**Alıştırma Açıklaması**
"Click the Tax" ifadesini içeren satırdan en sondaki satıra kadar (iki uç dahil) tüm satırları, "icon" yerine "button" koyarak yeniden yazın; geri kalan her şey aynen kalsın.

**Çıkarılan Veriler**
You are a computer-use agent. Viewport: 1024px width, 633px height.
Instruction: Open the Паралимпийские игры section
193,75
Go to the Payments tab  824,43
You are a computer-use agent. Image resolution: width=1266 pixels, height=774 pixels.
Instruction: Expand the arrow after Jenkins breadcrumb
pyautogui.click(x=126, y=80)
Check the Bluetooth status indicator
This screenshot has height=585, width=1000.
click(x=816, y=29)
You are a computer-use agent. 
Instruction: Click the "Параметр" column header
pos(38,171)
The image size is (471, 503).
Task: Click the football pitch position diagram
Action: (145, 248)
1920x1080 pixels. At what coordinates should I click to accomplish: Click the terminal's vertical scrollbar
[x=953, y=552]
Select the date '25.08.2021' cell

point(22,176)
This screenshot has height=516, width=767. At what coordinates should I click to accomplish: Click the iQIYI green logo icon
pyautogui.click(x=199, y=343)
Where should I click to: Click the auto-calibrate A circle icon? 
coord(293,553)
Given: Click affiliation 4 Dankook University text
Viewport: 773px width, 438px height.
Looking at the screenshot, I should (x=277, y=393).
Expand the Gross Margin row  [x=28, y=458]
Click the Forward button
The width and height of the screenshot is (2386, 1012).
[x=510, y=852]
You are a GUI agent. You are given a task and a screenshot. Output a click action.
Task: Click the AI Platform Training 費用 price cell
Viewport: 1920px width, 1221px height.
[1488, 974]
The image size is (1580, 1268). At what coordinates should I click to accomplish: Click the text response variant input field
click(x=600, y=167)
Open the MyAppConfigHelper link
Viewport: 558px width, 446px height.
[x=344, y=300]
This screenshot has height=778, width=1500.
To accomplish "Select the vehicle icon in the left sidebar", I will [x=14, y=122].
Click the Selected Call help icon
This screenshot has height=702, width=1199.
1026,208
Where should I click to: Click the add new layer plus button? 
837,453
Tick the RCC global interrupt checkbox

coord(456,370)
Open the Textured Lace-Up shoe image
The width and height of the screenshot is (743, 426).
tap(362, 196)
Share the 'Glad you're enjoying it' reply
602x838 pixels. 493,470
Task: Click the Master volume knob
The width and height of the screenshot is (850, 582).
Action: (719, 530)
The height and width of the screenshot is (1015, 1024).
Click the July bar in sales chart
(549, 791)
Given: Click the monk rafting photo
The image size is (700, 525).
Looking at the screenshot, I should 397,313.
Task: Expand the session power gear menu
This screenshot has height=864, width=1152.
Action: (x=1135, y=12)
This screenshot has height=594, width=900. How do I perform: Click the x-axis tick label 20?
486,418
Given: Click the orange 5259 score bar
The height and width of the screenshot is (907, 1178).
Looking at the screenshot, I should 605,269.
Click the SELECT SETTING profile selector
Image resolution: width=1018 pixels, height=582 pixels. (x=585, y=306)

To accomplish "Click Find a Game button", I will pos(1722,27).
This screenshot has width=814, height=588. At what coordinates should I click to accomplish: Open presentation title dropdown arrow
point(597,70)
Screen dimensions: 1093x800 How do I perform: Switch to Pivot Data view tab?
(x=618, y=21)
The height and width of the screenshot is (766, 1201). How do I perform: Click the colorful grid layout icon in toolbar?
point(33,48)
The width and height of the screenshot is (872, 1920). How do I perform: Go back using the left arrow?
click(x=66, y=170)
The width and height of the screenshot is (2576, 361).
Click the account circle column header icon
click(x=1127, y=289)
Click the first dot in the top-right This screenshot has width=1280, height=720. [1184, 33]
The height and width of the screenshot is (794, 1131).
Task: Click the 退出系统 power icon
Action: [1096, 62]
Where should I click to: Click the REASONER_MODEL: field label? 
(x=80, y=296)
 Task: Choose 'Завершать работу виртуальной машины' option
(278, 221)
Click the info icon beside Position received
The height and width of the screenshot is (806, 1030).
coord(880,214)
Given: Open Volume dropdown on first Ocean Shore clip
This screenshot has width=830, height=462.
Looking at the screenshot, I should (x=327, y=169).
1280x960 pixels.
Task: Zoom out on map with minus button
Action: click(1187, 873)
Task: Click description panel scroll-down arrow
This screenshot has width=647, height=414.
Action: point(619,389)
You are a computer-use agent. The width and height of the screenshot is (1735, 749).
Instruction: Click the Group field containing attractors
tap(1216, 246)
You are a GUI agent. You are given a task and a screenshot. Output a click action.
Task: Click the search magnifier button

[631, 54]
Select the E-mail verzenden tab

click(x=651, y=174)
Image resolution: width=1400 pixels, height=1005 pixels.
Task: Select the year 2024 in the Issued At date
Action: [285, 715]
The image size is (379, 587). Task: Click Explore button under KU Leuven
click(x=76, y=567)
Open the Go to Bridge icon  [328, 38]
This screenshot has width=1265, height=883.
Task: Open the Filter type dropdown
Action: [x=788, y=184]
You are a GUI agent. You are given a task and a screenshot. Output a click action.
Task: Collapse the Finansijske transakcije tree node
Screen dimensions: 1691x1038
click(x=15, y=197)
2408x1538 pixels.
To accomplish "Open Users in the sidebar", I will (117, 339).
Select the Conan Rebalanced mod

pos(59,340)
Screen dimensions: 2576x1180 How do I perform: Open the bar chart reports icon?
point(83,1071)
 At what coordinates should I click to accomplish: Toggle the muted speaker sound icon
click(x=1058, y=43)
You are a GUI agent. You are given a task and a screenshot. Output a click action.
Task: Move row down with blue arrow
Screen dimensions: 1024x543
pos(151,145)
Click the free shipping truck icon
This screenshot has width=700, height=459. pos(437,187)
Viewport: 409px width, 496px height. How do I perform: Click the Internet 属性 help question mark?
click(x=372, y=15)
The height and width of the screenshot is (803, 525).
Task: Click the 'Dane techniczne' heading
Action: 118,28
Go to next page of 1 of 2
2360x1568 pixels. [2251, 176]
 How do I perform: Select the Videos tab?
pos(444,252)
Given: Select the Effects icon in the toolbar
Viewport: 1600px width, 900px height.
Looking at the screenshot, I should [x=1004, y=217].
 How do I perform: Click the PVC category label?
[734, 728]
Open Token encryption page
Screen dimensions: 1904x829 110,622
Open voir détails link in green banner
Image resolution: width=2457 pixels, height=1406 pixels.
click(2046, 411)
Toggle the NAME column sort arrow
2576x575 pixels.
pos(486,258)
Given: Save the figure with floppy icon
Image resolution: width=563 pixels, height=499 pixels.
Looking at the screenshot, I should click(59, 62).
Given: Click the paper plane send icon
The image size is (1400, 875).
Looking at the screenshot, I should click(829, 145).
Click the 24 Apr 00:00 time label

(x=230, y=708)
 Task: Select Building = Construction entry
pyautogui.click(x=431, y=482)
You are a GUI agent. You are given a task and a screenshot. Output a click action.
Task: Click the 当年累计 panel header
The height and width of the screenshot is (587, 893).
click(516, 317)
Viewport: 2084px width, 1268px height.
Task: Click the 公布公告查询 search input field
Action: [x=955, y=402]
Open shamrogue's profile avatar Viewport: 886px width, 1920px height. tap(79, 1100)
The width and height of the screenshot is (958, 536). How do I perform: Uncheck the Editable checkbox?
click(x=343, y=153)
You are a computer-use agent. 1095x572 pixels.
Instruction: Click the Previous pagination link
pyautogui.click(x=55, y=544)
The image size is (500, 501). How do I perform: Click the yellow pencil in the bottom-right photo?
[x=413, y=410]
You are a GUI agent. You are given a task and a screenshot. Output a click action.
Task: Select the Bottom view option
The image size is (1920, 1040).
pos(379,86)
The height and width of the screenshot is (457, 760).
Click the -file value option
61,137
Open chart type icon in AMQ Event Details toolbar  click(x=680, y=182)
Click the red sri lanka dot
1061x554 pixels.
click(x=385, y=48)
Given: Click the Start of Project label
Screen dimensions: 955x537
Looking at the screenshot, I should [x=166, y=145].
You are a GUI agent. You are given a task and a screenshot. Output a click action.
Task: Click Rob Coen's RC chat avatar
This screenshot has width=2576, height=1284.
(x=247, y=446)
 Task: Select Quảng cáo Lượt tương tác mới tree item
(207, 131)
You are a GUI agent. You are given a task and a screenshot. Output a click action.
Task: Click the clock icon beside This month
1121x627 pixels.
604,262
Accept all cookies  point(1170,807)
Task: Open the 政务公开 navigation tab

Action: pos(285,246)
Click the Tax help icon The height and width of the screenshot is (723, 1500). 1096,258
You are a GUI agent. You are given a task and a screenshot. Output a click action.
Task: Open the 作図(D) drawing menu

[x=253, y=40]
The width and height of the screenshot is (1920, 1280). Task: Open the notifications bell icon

**Alıştırma Sonucu**
Click the Tax help button The height and width of the screenshot is (723, 1500). 1096,258
You are a GUI agent. You are given a task and a screenshot. Output a click action.
Task: Open the 作図(D) drawing menu

[x=253, y=40]
The width and height of the screenshot is (1920, 1280). Task: Open the notifications bell button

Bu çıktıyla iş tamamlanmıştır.